- **Task instructions**:
Only the lines containing "click" belong in the answer; find them in the material below.

- **Extracted information**:
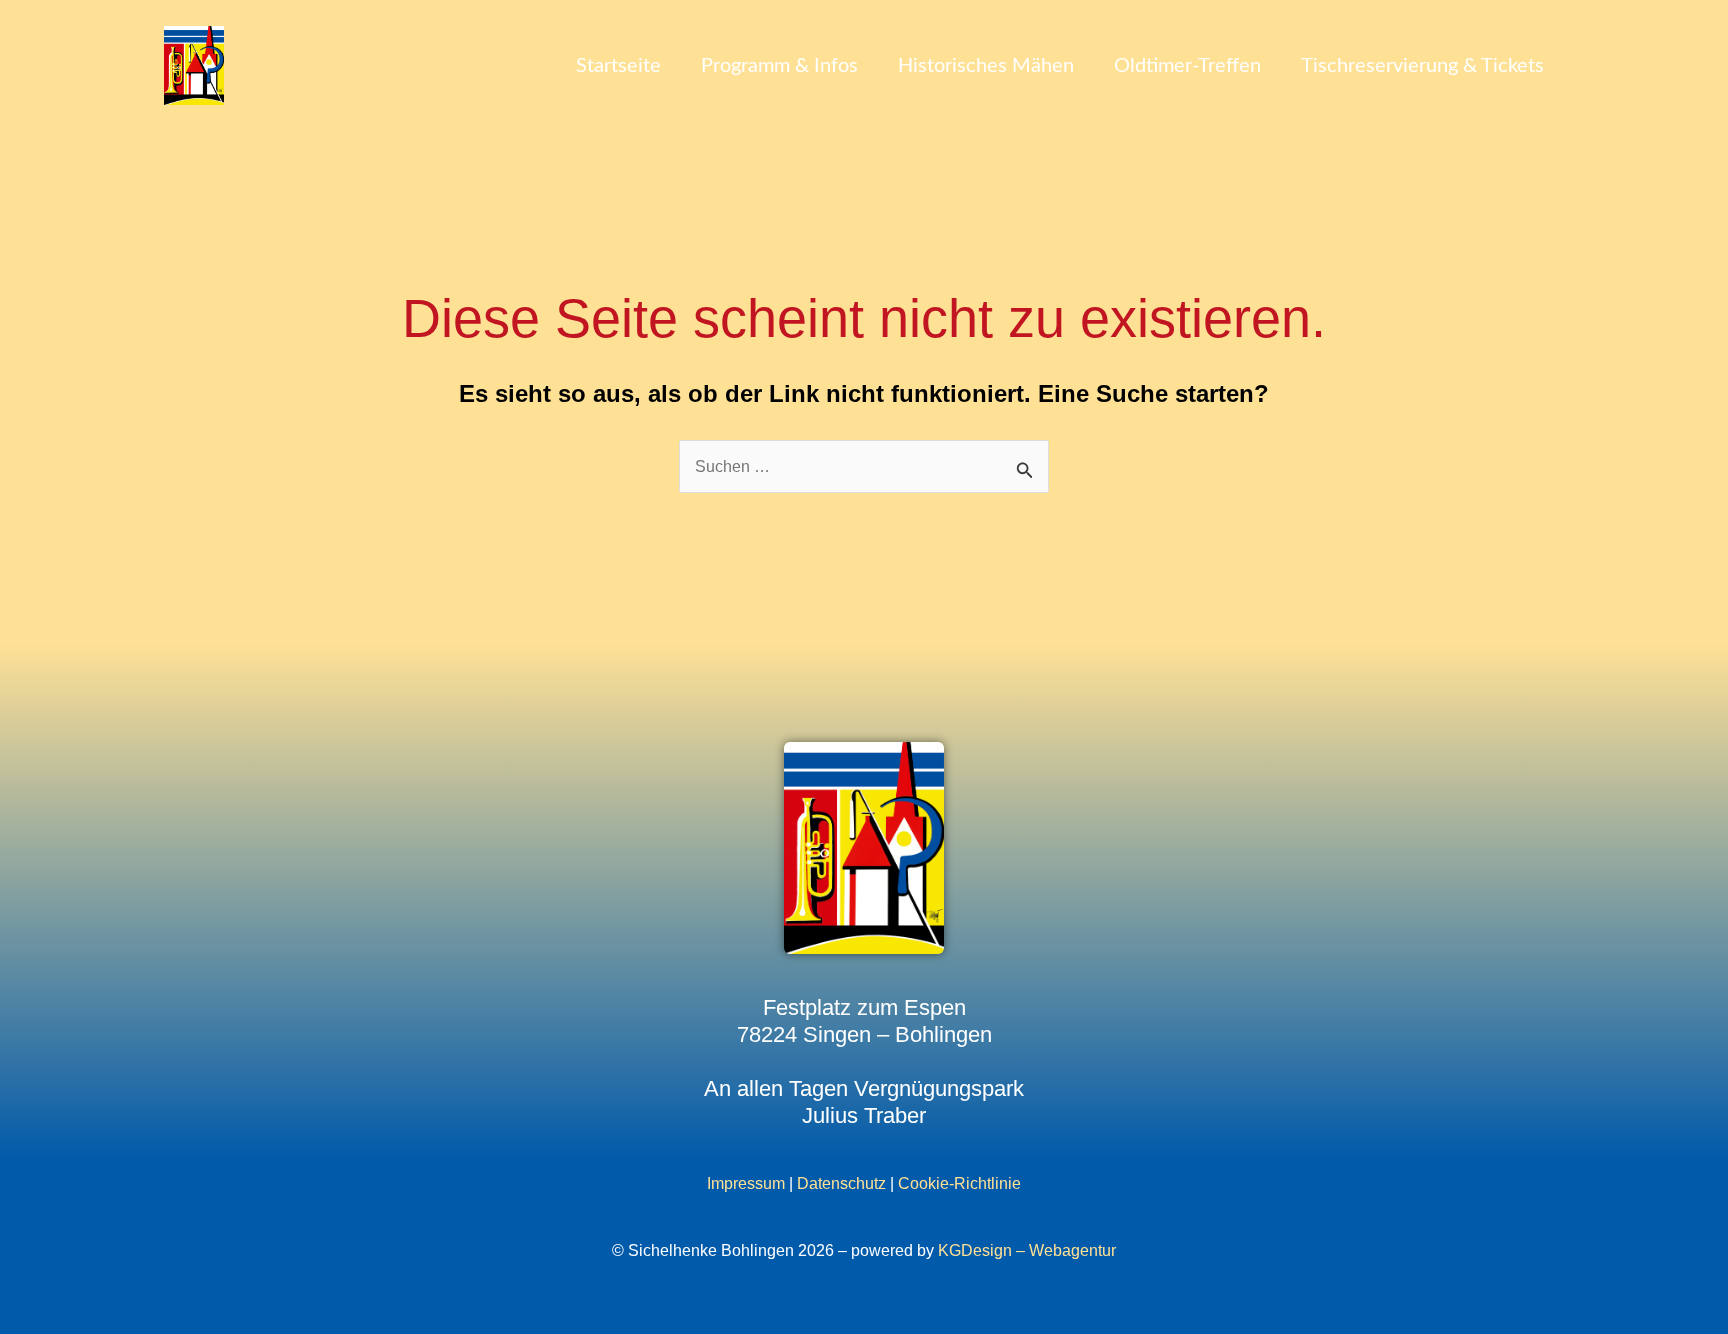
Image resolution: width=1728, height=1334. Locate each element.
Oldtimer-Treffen (1187, 66)
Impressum (746, 1183)
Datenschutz (841, 1183)
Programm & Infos (779, 66)
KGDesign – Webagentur (1027, 1250)
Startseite (618, 66)
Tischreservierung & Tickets (1422, 66)
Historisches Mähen (986, 66)
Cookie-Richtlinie (959, 1183)
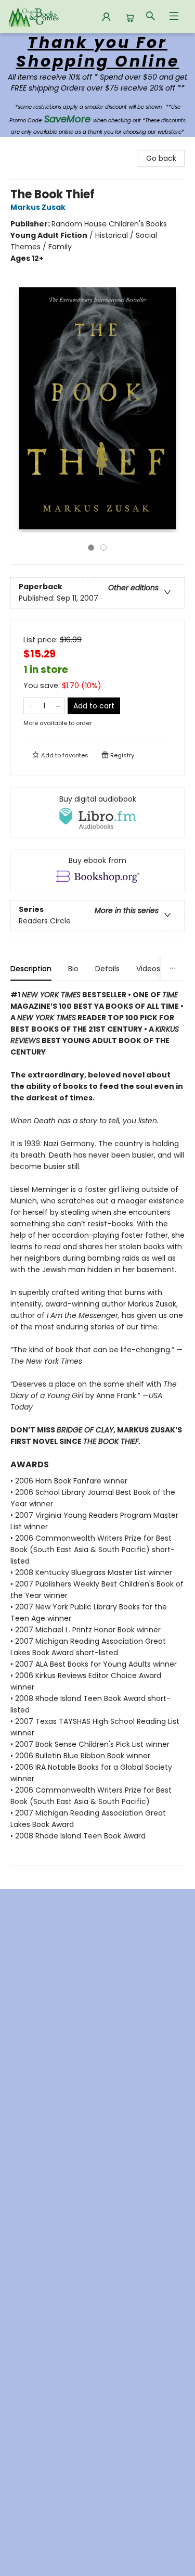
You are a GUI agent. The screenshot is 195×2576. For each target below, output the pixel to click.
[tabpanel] (97, 1427)
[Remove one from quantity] (30, 706)
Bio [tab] (73, 968)
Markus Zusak (38, 207)
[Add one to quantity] (57, 706)
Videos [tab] (148, 968)
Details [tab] (107, 968)
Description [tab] (30, 968)
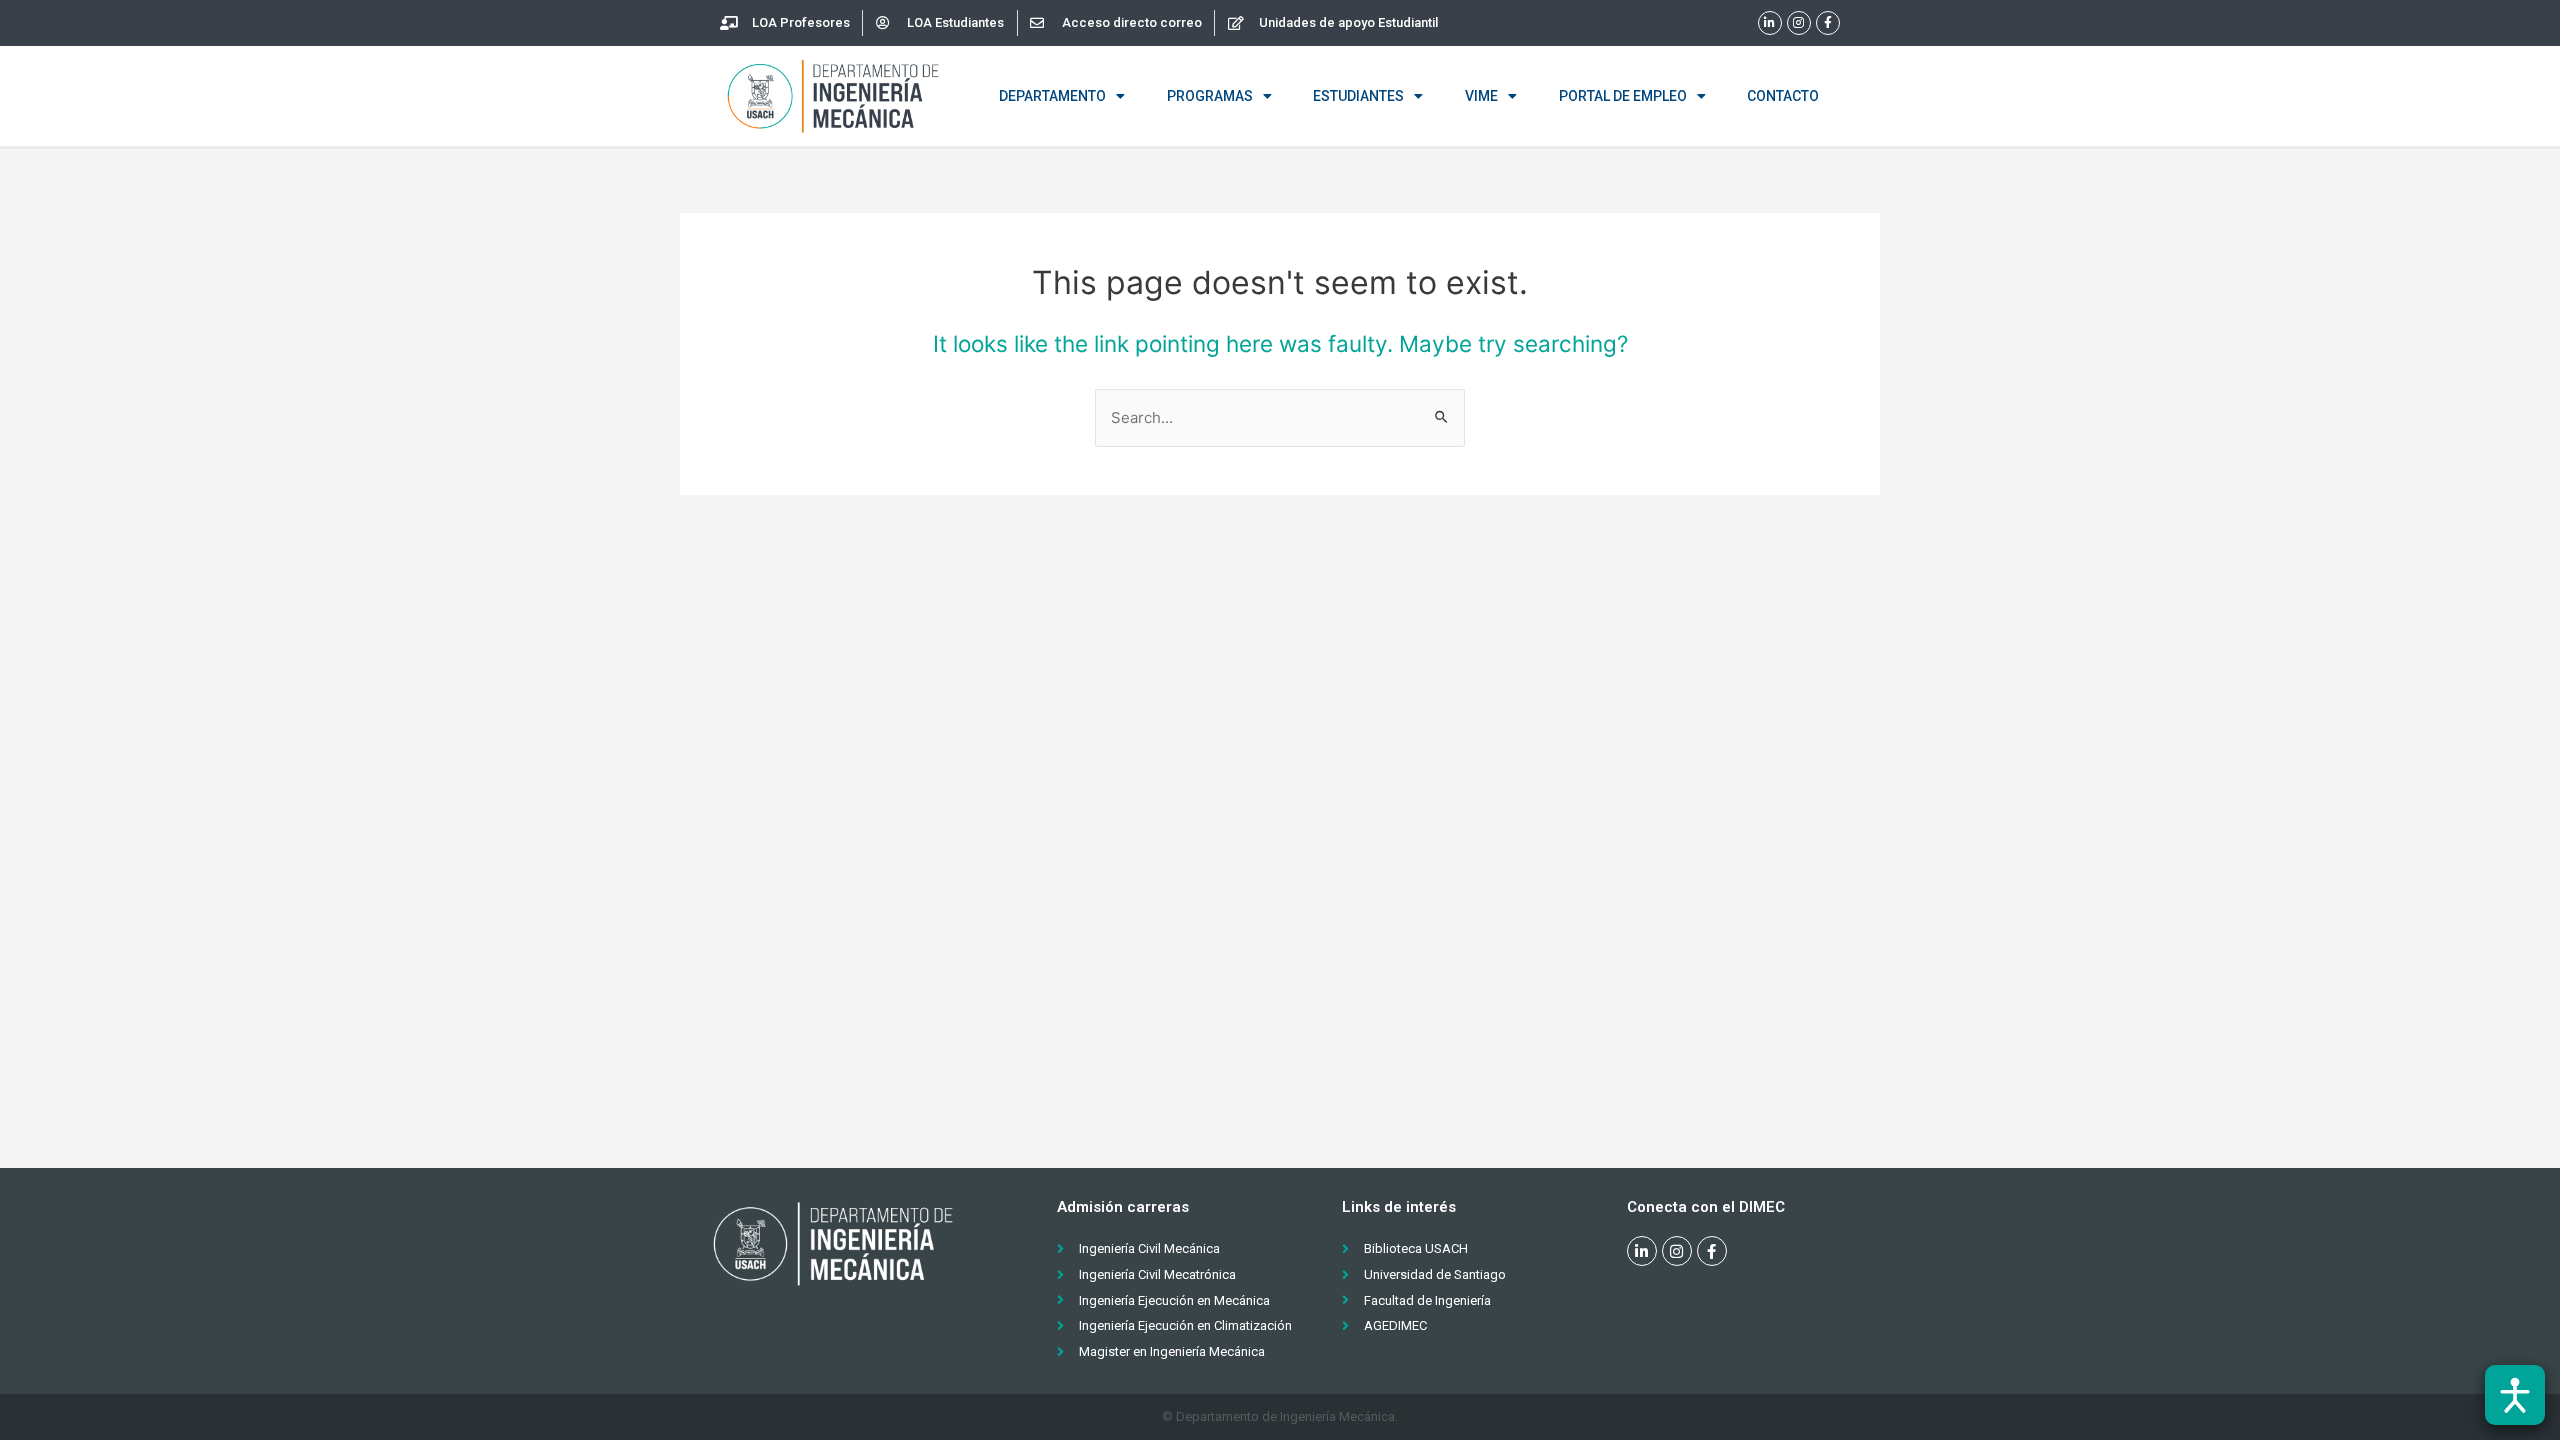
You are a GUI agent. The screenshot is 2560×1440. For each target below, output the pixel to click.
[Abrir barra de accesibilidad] (2515, 1395)
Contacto (1783, 96)
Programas (1210, 96)
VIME (1481, 96)
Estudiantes (1358, 96)
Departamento (1052, 96)
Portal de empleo (1623, 96)
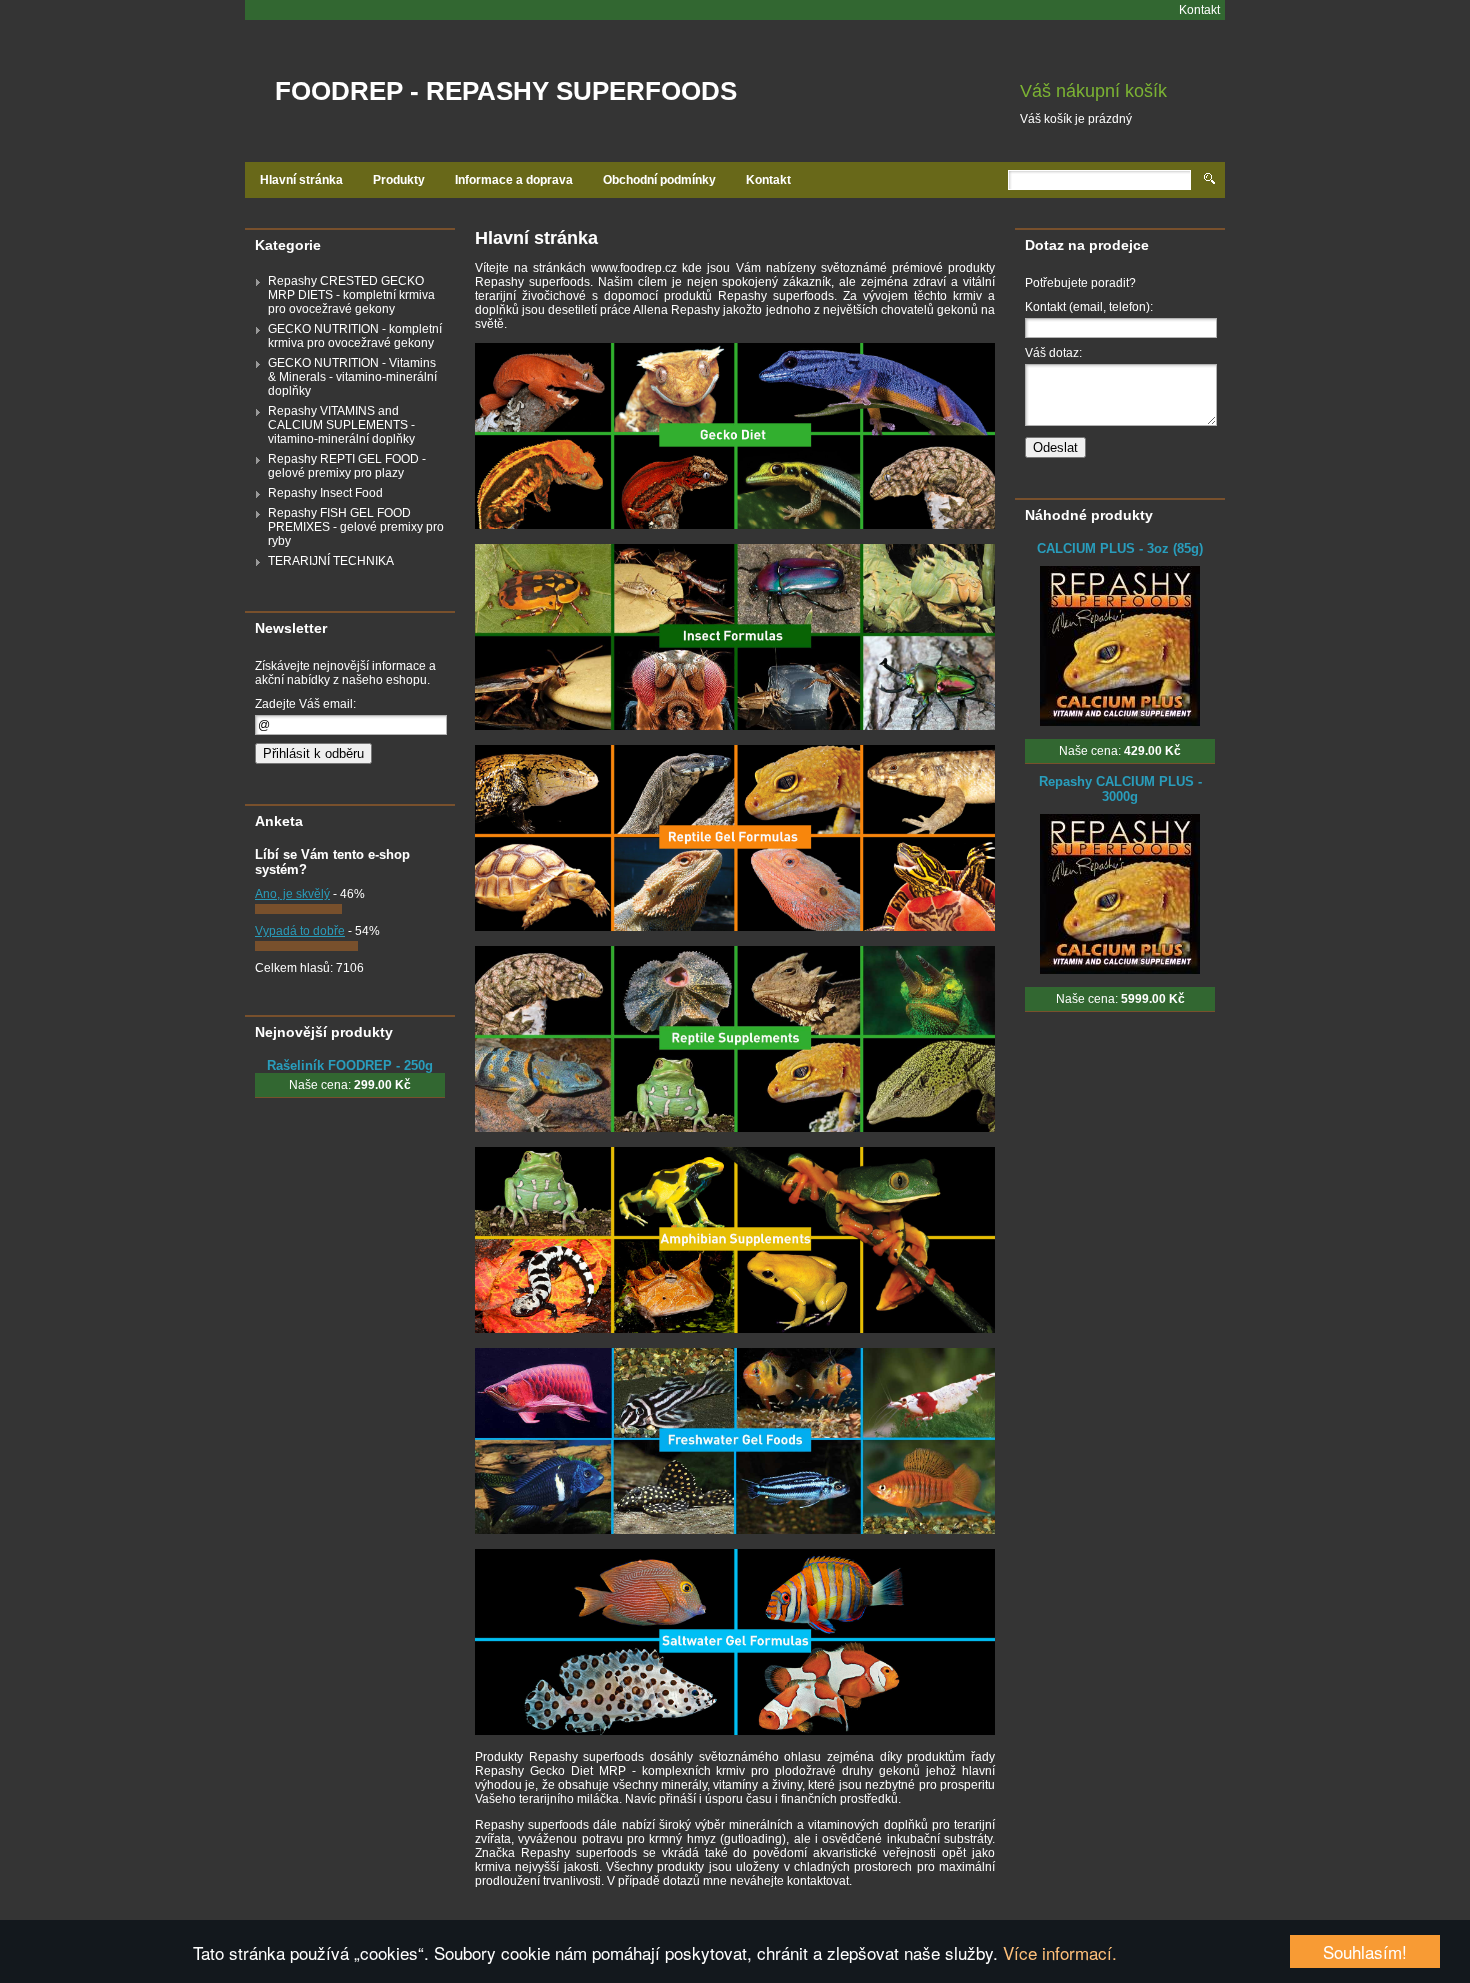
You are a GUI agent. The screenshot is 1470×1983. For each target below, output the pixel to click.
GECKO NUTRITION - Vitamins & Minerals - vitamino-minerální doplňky (352, 377)
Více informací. (1060, 1952)
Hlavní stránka (301, 180)
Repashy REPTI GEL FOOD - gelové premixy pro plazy (347, 466)
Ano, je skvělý (292, 894)
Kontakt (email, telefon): (1089, 307)
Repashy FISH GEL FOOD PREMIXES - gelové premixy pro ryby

- **Solution for this task**:
You are a GUI agent. The screenshot is 195×2576. For each target below, output the pixel to click.
You are a GUI agent. The screenshot is 2560×1440. For each target below, output the pixel to click.
You are a GUI agent. The screenshot is 1470×1983. For each target below, output the pixel to click.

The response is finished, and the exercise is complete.